#### Work task:
Scan the records for "second". Report each line that includes it.

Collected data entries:
=======
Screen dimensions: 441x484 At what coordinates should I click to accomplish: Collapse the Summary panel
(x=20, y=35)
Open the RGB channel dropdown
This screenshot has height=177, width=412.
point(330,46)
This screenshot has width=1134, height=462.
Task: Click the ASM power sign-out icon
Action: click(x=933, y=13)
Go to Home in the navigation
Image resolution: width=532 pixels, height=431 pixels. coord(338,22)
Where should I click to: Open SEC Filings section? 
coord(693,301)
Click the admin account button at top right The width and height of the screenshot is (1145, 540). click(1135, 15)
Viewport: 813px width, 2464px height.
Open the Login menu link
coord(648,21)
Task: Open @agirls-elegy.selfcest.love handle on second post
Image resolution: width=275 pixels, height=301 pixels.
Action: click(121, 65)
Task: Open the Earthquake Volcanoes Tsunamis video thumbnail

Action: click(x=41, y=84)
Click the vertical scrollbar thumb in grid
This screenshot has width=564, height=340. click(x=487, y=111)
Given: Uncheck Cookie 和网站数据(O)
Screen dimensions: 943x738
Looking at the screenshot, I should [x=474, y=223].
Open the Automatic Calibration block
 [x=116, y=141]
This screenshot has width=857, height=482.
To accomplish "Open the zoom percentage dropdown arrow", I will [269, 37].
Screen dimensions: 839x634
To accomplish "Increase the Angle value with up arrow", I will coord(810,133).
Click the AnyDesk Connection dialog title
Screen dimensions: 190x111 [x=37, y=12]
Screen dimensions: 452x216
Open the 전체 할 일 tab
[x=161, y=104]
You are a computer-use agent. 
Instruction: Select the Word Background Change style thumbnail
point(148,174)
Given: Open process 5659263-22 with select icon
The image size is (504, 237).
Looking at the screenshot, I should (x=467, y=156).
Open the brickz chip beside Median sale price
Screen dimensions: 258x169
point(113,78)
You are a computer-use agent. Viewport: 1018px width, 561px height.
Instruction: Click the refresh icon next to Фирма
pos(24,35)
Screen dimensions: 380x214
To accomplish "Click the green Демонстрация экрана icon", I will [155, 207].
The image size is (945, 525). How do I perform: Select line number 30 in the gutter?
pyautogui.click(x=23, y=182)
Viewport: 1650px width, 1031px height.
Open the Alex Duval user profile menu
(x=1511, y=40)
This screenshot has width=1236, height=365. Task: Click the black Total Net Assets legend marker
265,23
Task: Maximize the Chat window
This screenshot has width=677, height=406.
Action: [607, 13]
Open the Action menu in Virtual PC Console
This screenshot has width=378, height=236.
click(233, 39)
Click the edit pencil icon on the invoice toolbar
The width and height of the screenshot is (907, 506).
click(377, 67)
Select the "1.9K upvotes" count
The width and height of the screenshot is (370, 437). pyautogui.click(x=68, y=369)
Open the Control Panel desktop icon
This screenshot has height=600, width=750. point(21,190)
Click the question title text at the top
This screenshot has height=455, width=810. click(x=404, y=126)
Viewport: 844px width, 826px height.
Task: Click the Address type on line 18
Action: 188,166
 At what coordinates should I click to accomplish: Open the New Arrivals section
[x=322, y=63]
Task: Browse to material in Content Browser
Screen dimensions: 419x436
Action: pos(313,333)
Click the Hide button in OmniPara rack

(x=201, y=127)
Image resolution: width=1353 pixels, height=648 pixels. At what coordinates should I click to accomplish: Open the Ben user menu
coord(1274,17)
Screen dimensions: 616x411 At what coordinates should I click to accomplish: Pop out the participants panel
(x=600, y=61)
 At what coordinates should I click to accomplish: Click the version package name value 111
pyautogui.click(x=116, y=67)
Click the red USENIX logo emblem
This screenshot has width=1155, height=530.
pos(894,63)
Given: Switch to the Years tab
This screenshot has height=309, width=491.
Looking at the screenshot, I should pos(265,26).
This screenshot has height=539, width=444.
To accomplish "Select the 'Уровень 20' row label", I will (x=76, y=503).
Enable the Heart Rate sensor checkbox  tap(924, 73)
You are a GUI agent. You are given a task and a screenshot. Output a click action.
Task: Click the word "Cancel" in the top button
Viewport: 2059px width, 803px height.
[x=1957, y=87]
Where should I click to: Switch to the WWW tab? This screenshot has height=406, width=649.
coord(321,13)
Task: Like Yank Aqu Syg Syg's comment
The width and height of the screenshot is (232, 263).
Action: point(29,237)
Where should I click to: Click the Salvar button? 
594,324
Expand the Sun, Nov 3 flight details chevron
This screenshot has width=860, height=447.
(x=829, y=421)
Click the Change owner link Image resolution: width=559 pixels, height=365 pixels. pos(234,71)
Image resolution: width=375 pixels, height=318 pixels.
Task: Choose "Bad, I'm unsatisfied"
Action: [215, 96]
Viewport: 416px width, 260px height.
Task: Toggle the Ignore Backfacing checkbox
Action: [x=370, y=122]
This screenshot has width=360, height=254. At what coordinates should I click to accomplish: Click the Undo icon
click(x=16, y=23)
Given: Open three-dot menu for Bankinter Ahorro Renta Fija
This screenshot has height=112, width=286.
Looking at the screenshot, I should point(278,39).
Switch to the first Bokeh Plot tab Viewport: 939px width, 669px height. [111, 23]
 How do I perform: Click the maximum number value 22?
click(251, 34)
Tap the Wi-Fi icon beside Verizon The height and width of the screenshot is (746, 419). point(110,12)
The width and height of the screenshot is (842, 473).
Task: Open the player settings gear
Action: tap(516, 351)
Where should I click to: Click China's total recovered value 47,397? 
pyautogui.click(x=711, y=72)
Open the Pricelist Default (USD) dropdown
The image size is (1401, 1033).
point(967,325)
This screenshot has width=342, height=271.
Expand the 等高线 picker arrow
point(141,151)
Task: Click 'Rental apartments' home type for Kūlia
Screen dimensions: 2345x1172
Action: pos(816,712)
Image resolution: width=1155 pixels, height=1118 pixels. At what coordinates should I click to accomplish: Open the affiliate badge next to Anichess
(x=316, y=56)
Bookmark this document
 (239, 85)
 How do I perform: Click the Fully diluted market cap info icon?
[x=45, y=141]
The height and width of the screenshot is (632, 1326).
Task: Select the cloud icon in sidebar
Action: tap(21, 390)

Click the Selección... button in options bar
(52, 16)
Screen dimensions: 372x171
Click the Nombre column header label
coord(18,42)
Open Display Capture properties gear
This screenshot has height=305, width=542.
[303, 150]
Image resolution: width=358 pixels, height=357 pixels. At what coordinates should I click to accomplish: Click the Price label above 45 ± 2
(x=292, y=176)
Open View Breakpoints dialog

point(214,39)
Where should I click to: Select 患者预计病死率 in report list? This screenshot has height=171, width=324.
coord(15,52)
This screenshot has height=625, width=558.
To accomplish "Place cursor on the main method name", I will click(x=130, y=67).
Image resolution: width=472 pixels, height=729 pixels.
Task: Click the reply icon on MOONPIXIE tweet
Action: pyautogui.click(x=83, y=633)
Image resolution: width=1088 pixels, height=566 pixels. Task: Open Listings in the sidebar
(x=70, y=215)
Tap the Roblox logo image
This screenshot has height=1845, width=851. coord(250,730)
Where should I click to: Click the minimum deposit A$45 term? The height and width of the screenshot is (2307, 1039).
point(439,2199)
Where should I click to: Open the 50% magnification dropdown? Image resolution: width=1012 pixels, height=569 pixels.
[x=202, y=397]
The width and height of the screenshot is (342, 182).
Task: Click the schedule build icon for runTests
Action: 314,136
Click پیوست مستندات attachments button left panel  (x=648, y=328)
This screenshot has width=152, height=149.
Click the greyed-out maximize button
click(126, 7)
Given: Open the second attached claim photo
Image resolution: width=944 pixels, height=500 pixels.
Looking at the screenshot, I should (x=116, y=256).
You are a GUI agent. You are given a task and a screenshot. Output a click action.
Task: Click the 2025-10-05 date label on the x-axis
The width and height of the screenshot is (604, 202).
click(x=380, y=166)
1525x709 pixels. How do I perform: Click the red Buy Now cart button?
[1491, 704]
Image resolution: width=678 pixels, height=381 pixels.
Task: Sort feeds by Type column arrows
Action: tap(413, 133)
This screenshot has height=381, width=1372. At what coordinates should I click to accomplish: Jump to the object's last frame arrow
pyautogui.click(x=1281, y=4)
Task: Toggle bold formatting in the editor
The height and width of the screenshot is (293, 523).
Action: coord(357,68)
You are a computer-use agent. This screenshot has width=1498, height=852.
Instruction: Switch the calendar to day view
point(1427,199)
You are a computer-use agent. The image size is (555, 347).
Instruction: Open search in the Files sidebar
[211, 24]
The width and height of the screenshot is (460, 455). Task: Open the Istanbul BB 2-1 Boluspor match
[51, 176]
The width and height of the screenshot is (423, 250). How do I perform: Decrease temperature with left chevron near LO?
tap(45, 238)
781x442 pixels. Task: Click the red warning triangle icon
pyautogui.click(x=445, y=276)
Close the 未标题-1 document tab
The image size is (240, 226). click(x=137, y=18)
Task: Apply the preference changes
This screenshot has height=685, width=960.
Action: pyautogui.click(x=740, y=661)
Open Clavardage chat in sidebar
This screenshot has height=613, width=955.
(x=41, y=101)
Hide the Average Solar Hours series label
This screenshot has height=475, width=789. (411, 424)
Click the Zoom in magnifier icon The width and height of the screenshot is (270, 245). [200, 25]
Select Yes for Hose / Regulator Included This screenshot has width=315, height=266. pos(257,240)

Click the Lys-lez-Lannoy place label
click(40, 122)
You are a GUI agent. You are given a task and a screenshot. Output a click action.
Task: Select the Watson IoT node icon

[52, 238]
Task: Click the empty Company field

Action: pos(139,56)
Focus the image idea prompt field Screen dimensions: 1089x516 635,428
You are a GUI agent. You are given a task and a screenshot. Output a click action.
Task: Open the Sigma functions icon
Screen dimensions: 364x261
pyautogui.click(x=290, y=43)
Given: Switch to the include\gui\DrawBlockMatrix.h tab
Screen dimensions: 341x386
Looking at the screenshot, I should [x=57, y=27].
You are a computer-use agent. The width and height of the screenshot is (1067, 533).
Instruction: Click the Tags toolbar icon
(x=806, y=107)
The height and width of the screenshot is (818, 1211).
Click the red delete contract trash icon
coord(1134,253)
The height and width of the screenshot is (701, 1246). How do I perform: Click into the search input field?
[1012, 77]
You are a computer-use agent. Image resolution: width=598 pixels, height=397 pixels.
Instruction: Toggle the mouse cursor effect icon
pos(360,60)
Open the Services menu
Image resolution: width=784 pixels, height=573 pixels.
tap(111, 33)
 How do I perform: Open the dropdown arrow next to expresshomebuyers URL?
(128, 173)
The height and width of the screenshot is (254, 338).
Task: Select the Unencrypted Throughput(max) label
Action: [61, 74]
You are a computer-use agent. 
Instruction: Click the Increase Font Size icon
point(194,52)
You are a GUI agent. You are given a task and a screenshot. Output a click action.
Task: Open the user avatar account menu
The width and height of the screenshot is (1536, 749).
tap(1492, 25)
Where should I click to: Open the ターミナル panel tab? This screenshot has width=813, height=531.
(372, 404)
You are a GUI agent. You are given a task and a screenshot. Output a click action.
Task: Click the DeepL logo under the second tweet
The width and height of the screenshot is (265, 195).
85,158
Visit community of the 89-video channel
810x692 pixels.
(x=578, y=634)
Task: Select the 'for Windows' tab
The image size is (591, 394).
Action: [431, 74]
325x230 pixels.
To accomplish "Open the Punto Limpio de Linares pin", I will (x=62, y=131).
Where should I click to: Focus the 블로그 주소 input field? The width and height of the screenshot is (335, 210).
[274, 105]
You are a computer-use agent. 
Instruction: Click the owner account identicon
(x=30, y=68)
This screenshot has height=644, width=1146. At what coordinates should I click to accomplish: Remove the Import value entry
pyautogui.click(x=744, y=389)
=======
#### Solution to the exercise:
Task: Open @agirls-elegy.selfcest.love handle on second post
Given: Open the second attached claim photo
Task: Click the DeepL logo under the second tweet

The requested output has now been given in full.